Word and item position data
○ ○ ○ ○ ○ ○ ○

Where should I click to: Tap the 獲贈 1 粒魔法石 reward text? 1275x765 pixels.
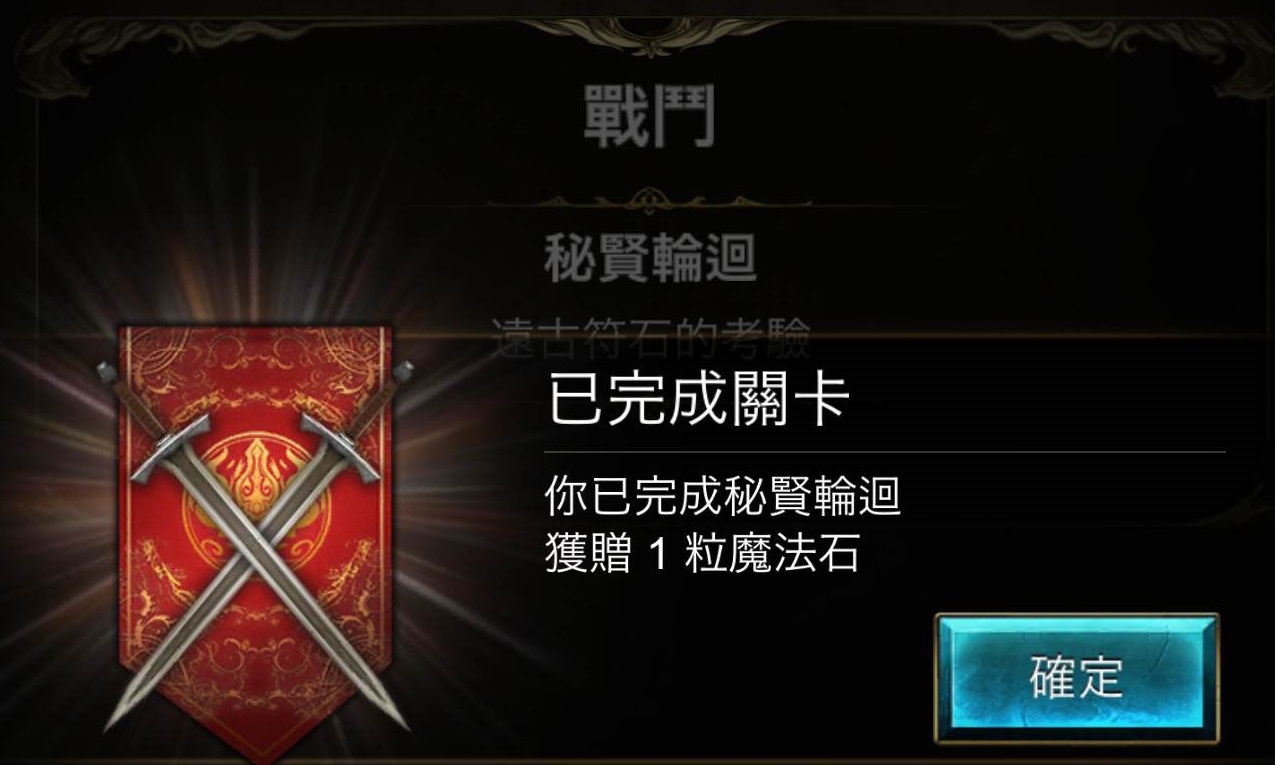(x=702, y=553)
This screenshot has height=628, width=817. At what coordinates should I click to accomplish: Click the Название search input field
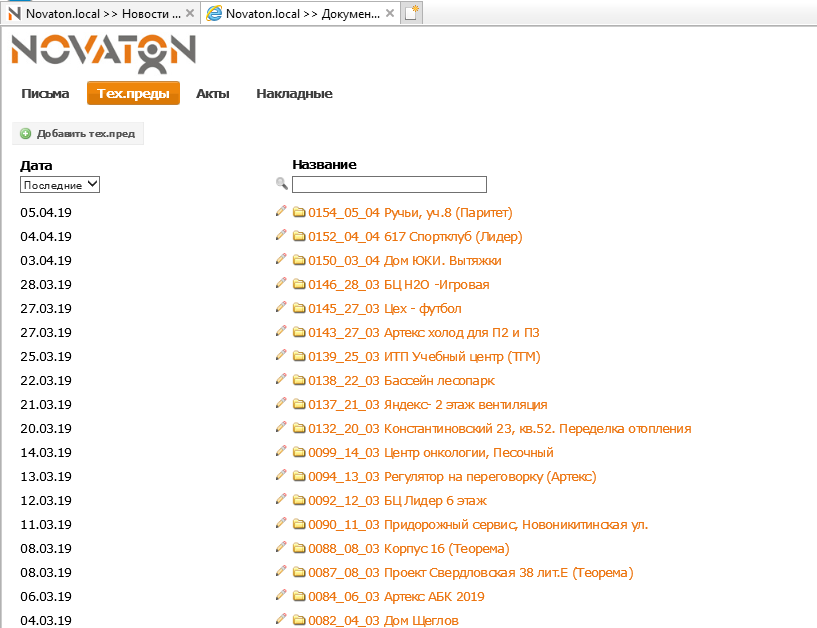[389, 184]
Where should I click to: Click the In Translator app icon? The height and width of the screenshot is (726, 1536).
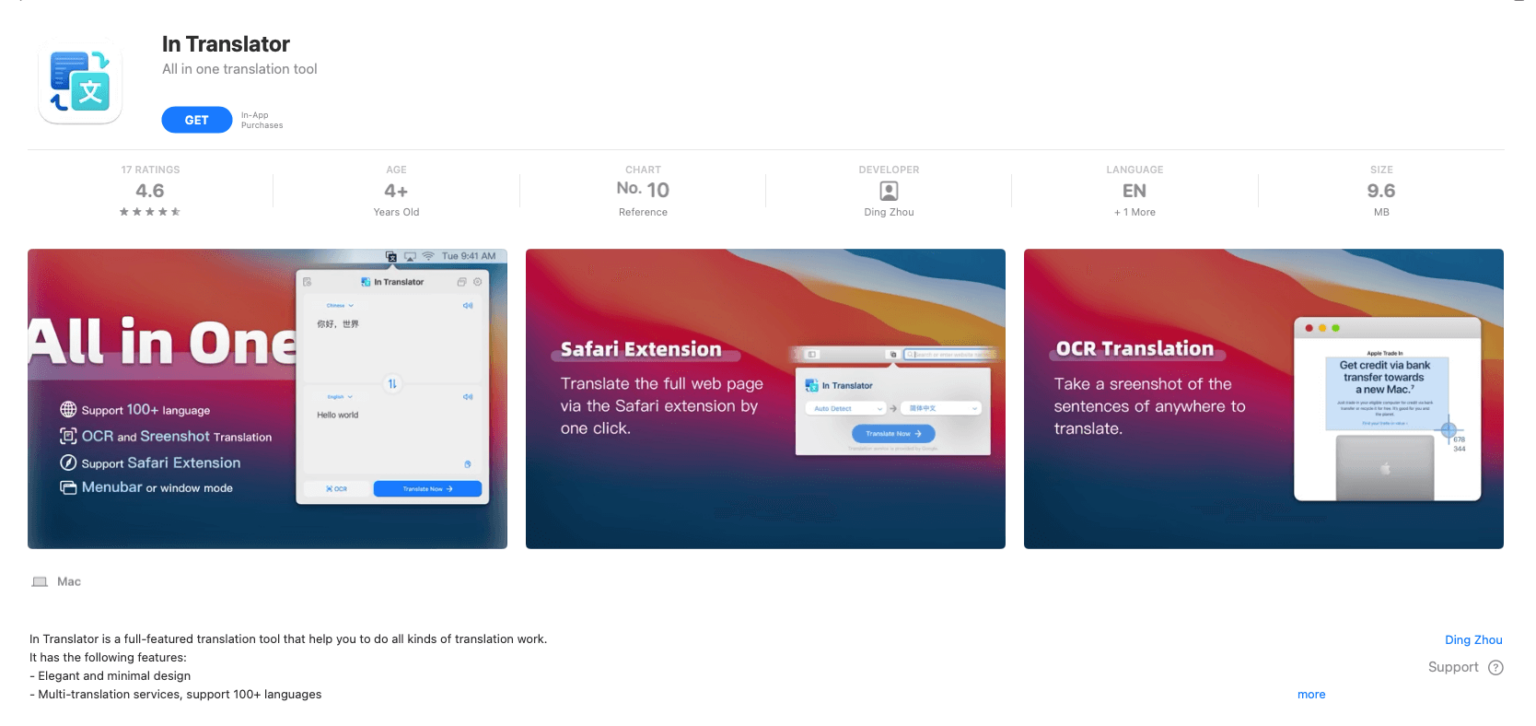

○ ○ ○ ○ ○ ○ ○

To be done:
Copy these records line for line, leaving out the pictures.

Exercise response:
Where should I click to: Tap the 獲贈 1 粒魔法石 reward text? 1275x765 pixels.
(x=702, y=553)
This screenshot has height=628, width=817. At what coordinates should I click to accomplish: Click the Название search input field
[389, 184]
Where should I click to: Click the In Translator app icon? The height and width of the screenshot is (726, 1536).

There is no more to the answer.